Ce qui est certain, c’est que l’IA s’impose comme un sujet incontournable que les entreprises doivent appréhender avec méthode. Plusieurs enjeux majeurs se dessinent :
- Accompagner et encadrer l’usage de l’IA par les salariés : La démocratisation des outils d’IA, notamment générative, soulève des questions cruciales en matière de protection des données, de confidentialité et d’éthique. Sensibiliser les collaborateurs aux bonnes pratiques et mettre en place un cadre de gouvernance devient essentiel.
- Intégrer l’IA au dialogue social et à la régulation interne : L’introduction d’outils basés sur l’IA peut impacter les conditions de travail, les processus de décision et la structuration des métiers. Elle devient ainsi un sujet de négociation collective, notamment dans le cadre des accords de Gestion des Emplois et des Parcours Professionnels (GEPP).
- Certaines décisions judiciaires récentes montrent que l’IA s’invite de plus en plus dans les entreprises ; il convient d’anticiper ces enjeux juridiques.
- Adapter les modèles économiques et les compétences : Plus qu’une simple automatisation, l’IA transforme en profondeur certains métiers. Les entreprises doivent repenser l’organisation du travail, identifier les compétences clés de demain et accompagner la montée en compétence des équipes.
KB : Observe-t-on un bouleversement des entreprises ?
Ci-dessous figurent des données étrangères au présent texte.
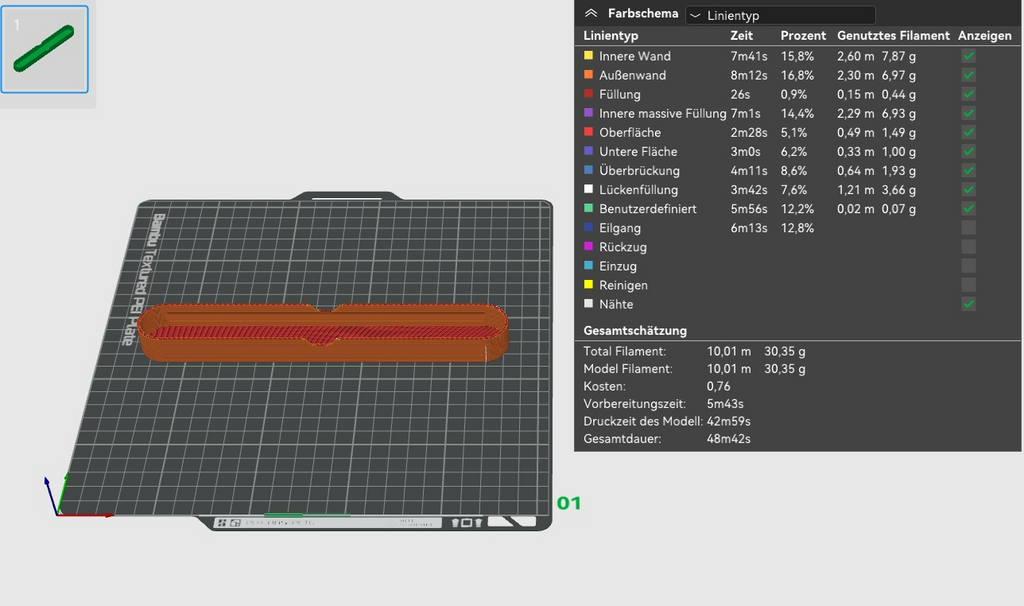The width and height of the screenshot is (1024, 606).
Task: Click the Genutztes Filament column header
Action: (893, 36)
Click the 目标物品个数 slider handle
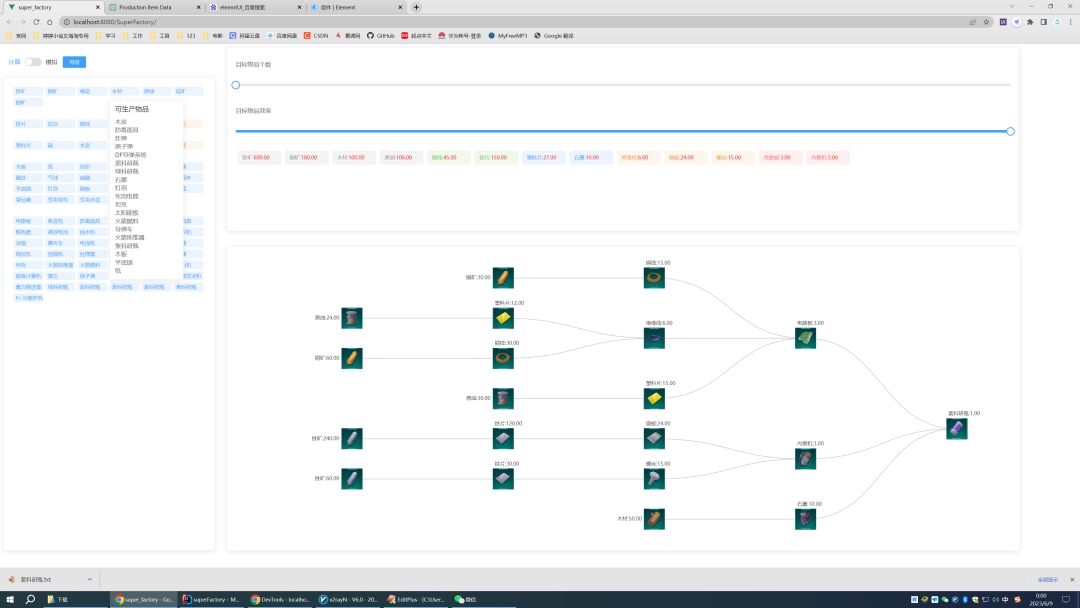The image size is (1080, 608). (236, 85)
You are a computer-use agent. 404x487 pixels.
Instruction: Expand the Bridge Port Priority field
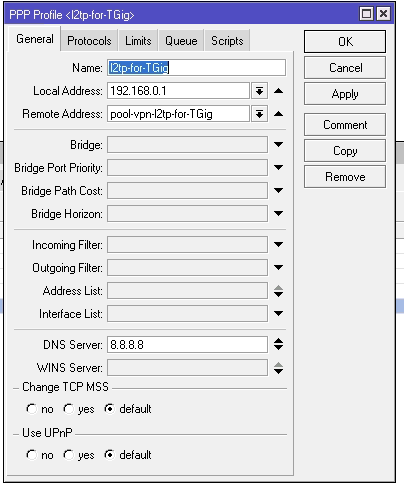pos(278,167)
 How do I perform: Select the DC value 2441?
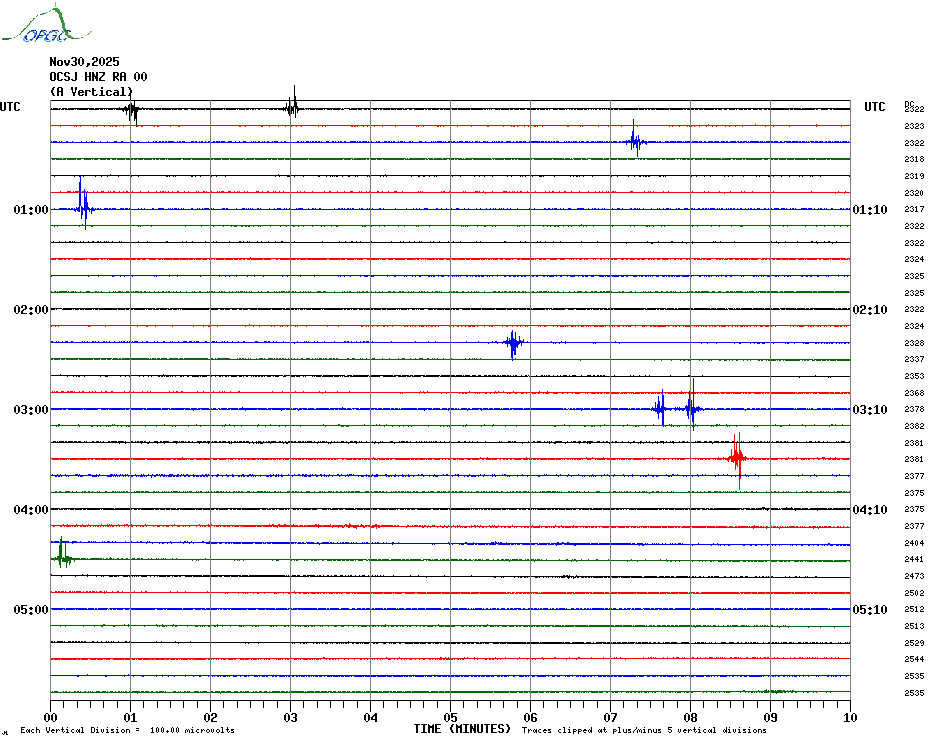[913, 560]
SP : À ce jour, nous n’observons pas de révolution généralisée dans le fonctionnement des entreprises, si ce n’est dans certains secteurs à forte intensité cognitive et créative (édition, production de contenus, recherche, etc.).
Plutôt qu’un remplacement brutal des emplois, les entreprises s’attachent avant tout à redéfinir les contours des métiers et à adapter leurs organisations. La transformation s’effectue de manière progressive, par l’intégration d’outils d’IA qui optimisent certaines tâches sans pour autant engendrer des restructurations massives ou des plans sociaux.
L’enjeu principal réside donc dans la capacité des entreprises à structurer cette transition technologique tout en préservant un équilibre entre innovation, régulation et accompagnement des collaborateurs.